Encore plus ancien, il n’y a qu’à lire les évangiles pour découvrir un texte qui met l’individu au centre. Quand Jésus demande aux accusateurs d’une femme adultère « que celui qui n’a jamais péché lui jette la première pierre », il oblige son auditoire à ne plus se réfugier derrière la pression collective et à se positionner pour ce qu’ils sont, chacun avec son histoire.
Il est vrai que pour les enfants, il est difficile de situer les changements et leur place dans l’histoire, ce qui permet à certains de demander pourquoi il n’y avait pas d’alarmes dans les châteaux forts et à d’autres de demander à des adultes s’il y avait de l’électricité quand ils étaient petits.

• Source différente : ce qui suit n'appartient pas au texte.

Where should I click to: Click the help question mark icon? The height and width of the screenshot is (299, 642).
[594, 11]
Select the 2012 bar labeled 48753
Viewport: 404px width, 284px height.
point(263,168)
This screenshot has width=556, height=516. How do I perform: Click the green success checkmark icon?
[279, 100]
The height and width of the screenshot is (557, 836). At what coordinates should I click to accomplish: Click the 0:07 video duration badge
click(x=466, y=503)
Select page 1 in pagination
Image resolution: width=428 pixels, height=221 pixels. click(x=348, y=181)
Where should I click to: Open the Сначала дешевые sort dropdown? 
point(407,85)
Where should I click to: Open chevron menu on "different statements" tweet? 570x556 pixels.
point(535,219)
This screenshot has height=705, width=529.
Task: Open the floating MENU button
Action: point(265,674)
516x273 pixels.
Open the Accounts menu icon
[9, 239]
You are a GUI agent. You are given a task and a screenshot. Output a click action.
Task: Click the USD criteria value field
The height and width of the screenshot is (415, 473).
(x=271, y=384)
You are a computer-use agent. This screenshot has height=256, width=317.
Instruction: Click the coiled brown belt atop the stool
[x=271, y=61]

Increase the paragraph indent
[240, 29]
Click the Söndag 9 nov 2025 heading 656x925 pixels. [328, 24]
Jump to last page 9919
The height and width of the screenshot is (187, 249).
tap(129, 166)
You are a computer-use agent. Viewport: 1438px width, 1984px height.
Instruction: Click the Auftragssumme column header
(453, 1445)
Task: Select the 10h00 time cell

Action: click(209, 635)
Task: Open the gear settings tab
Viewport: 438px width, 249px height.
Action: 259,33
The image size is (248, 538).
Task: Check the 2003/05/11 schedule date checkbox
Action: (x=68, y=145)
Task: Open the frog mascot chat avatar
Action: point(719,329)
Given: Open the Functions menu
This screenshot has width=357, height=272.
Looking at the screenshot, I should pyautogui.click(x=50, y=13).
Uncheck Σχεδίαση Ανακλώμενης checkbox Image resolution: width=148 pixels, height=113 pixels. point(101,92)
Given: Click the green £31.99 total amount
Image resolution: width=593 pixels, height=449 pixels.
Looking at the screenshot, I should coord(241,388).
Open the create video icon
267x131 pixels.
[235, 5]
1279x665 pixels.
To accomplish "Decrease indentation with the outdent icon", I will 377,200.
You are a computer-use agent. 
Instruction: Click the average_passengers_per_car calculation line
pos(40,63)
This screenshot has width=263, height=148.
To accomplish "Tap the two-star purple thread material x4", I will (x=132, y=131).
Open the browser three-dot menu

Justement, l’écrivain Vincent Malone et le dessinateur André Bouchard ont utilisé cette difficulté dans leur ouvrage pour enfants « Quand papa était petit, il y avait des dinosaures » ; A chaque phrase du papa (quand j’étais petit, on n’avait pas peur pour un rien etc…) le dessinateur illustre ce que cela aurait pu signifier chez les hommes préhistoriques (temps que l’auteur mélange joyeusement avec celui des dinosaures) ; C’est très drôle et cela illustre la difficulté à évaluer le décalage réel qui existe d’une génération à l’autre.
Oui, le progrès technique a été foudroyant depuis quelques siècles, il a changé en profondeur notre vie depuis un siècle, et on se demande parfois s’il ne s’accélère pas encore. Nos conditions de vie ont progressé énormément.
Mais bien évidemment, la manière dont nous gérons nos comportements, nos relations, nos émotions, change beaucoup moins vite. Curieusement, notre temps d’apprentissage a beaucoup augmenté mais nous ne semblons pas y avoir spécialement gagné en stabilité.
Nous avons gagné énormément en sécurité à tous les points de vue et pourtant, nous semblons avoir tellement peur de notre ombre que nous sommes tentés par le repliement sur un hier assimilé à un mythique âge d’or.